取り組む課題 →
a - 平成をめぐる文章で「国債の金利が上がらないのは」で始まる段落を、主な事実を残して、より短く言い換えてもらえますか。
b - 平成をめぐる文章から、「最初から機械による工業化を経ずにサービス化で豊かになった国はない。」から「て続くと考えられているから。」までのすべてを、一字も変えずに抜き出してもらえますか。
c - 平成をめぐる文章を、最後の文のあとから書き継いでもらえますか。

文書の抜粋 →
::::::::::
最初から機械による工業化を経ずにサービス化で豊かになった国はない。
今後は、新興国の工業化は難しい。エネルギーが枯渇し、資本需要がない。
利子率がゼロということは、資本が増殖できないことを意味する。
今の与党にとって小選挙区制は楽。安倍一強になるのは小選挙区だから。
国債の金利が上がらないのは、日銀が買い入れているからではなく、ゼロ成長が長期にわたって続くと考えられているから。
経営者もAIと交代したらどうか。
中央官庁に優秀な人材が行く時代ではない。近代の発展途上国時代は終わった。
成長教に変わる目標は何か。
近代の資本の増強が意味をなさなくなった。ポスト近代の時代。 -
「平成とは何だったのか」を二つの大いなる知性が語る本。平成を概観する事とは現在を理解することだと、本書を読み痛感した。
::::::::::
提示資料 →
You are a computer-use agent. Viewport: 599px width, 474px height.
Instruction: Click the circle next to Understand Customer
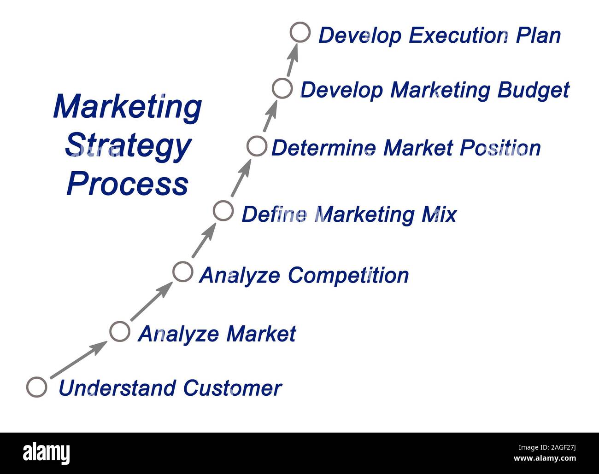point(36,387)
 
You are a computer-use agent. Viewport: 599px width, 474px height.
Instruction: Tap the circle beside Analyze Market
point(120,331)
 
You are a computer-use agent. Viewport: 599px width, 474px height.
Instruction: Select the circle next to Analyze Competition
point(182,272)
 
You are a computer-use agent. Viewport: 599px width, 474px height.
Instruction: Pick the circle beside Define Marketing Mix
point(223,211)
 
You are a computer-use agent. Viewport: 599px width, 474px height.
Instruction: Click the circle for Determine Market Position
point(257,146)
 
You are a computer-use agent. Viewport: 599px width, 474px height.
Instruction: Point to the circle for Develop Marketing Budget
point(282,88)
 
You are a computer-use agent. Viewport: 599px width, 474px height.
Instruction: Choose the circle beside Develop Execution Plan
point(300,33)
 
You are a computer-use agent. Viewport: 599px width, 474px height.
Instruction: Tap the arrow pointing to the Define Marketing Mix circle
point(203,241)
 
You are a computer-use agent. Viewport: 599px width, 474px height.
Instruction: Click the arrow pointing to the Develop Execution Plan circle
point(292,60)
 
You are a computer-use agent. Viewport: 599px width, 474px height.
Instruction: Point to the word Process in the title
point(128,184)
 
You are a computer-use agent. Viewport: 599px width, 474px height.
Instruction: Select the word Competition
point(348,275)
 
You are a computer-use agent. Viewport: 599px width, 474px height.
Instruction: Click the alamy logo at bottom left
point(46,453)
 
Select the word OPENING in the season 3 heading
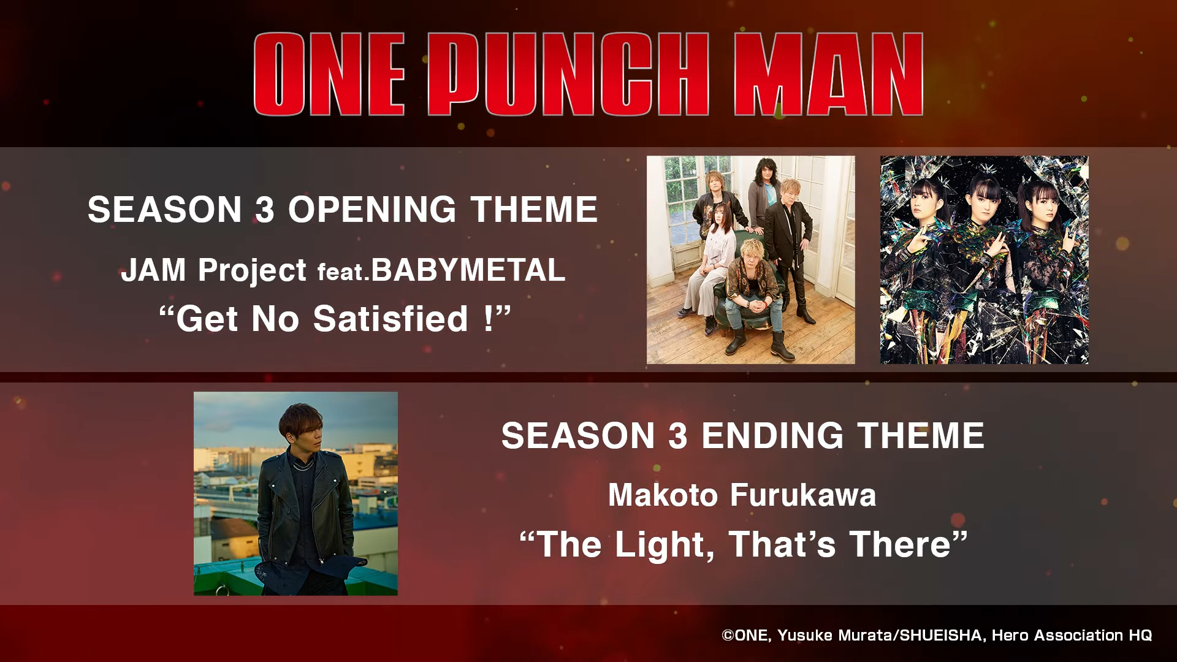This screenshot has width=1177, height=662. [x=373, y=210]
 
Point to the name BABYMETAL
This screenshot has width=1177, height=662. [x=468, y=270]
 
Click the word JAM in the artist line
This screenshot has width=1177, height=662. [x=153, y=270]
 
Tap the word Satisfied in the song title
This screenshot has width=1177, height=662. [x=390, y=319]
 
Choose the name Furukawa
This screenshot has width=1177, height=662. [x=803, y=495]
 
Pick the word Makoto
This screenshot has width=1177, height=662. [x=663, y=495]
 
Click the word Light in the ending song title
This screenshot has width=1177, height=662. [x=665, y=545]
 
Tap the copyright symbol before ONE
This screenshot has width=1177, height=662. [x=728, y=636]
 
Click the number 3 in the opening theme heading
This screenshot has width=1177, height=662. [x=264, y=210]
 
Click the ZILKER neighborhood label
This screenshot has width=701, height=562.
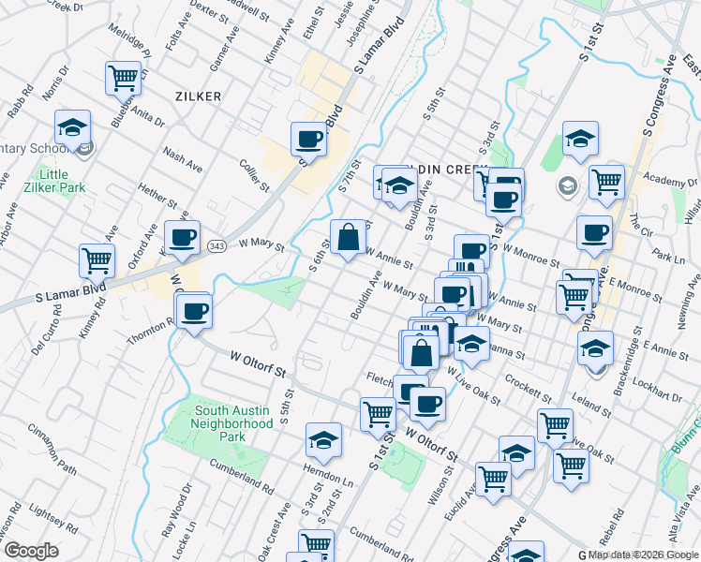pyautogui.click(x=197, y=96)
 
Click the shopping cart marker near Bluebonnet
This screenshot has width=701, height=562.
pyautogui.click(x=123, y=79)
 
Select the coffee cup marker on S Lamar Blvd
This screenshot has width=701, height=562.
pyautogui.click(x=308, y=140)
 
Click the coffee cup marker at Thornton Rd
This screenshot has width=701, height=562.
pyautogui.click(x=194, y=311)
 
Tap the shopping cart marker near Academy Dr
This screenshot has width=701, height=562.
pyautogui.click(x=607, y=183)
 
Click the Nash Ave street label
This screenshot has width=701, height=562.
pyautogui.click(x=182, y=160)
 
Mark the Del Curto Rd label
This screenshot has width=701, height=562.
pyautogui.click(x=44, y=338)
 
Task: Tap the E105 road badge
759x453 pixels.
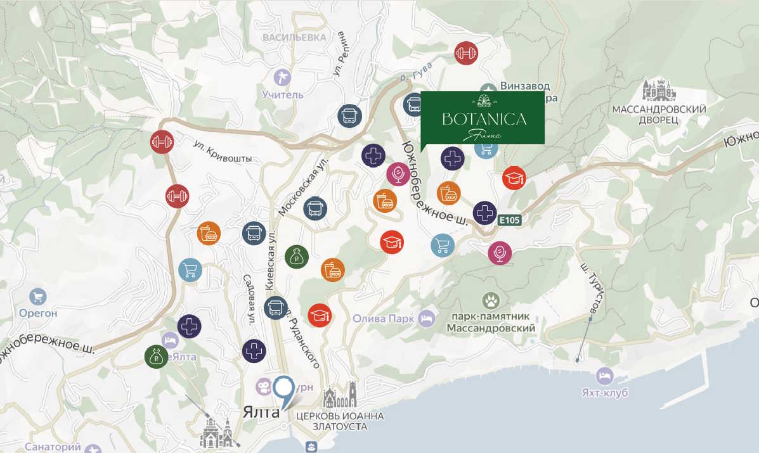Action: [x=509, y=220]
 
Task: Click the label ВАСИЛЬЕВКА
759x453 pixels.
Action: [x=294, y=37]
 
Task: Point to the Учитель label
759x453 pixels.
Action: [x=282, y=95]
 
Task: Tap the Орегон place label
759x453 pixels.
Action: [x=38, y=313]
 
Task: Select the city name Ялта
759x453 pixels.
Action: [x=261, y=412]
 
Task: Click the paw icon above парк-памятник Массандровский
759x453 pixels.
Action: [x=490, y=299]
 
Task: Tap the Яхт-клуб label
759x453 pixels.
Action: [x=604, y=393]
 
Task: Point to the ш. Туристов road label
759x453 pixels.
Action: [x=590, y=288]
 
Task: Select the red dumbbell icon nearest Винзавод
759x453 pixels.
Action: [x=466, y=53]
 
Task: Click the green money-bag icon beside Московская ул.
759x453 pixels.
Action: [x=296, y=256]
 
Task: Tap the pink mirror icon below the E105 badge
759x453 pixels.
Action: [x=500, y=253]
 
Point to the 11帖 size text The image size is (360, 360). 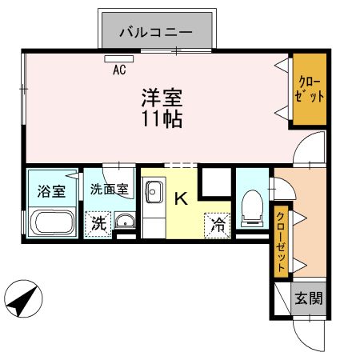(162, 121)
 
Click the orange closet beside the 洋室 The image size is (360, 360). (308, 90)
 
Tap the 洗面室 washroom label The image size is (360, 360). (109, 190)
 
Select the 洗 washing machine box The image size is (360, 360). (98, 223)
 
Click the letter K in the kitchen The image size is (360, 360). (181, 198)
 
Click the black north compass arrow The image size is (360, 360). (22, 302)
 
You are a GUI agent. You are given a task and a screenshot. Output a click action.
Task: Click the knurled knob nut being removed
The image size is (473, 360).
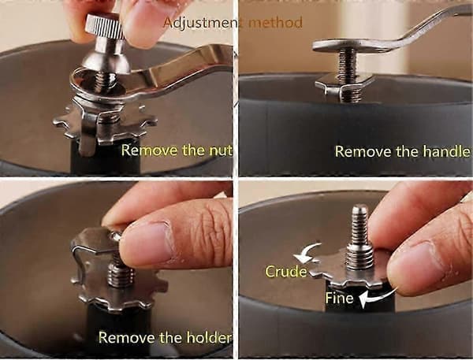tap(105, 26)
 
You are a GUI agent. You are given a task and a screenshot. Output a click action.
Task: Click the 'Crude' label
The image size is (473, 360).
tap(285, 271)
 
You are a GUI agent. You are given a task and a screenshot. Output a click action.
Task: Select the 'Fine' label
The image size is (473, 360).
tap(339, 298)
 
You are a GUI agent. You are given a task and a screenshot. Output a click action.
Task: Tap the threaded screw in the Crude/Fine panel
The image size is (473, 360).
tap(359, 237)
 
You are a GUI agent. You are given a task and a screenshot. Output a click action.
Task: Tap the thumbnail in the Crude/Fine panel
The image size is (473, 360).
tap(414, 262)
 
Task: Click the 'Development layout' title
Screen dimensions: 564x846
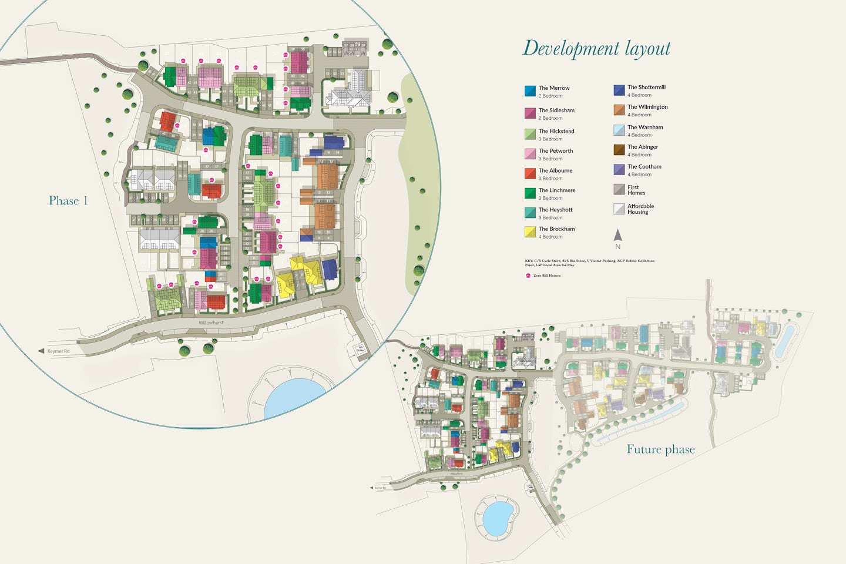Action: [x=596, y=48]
::::::::::
課題への解答 →
a - 国債金利が上がらない理由は、日銀の買い入れではなく、ゼロ成長が長く続くと見込まれていることにある。

b -
最初から機械による工業化を経ずにサービス化で豊かになった国はない。
今後は、新興国の工業化は難しい。エネルギーが枯渇し、資本需要がない。
利子率がゼロということは、資本が増殖できないことを意味する。
今の与党にとって小選挙区制は楽。安倍一強になるのは小選挙区だから。
国債の金利が上がらないのは、日銀が買い入れているからではなく、ゼロ成長が長期にわたって続くと考えられているから。

c -
小生はこの平成時代をリアルタイムで全て体験したが、本書が指摘しているような時代認識は持てなかった。なるほど時代は体験だけでは理解出来ないものだ。著者お二人の知性に感嘆する。
山口先生の方がちょっと左かと思ったが、ここまで進むと左・右の分類はあまり意味を持たない。
本書を読んで、現在の世界がどういう時代とみるべきなのかはわかったが、どうも未来は悲観的に思えてならない。「成長の時代は終わった」との本書の結論は大きなインパクトをもって迫っている。 -
水野和夫、山口二郎の対談集。今までを語ることはそれなりに可能だが、これからを予想する、指し示すことはとても困難なことだと思う。しかしこれからの10年と章立てるなら、山口にもなにか提起してほしかった。「自由、寛容、博愛などの価値観を学校教育やメディアで意識的に強調していかなければならない」と指摘するだけでは寂しかった。水野が資本主義の終焉で提唱していた「より遠くへ、より速く、より合理的に」を捨て「より近く、よりゆっくり、より寛容に」という思考に切り替えると主張し、「私にはその具体像を描くことができません」と認めることに好感が持てた。また水野が主張する法人税、所得税の引き上げによる財政の均衡化、自然エネルギーによる化石燃料依存の脱却が当面の解決すべき課題であるとは思えた。しかしどうやって?が見えないところが何とも苦しい。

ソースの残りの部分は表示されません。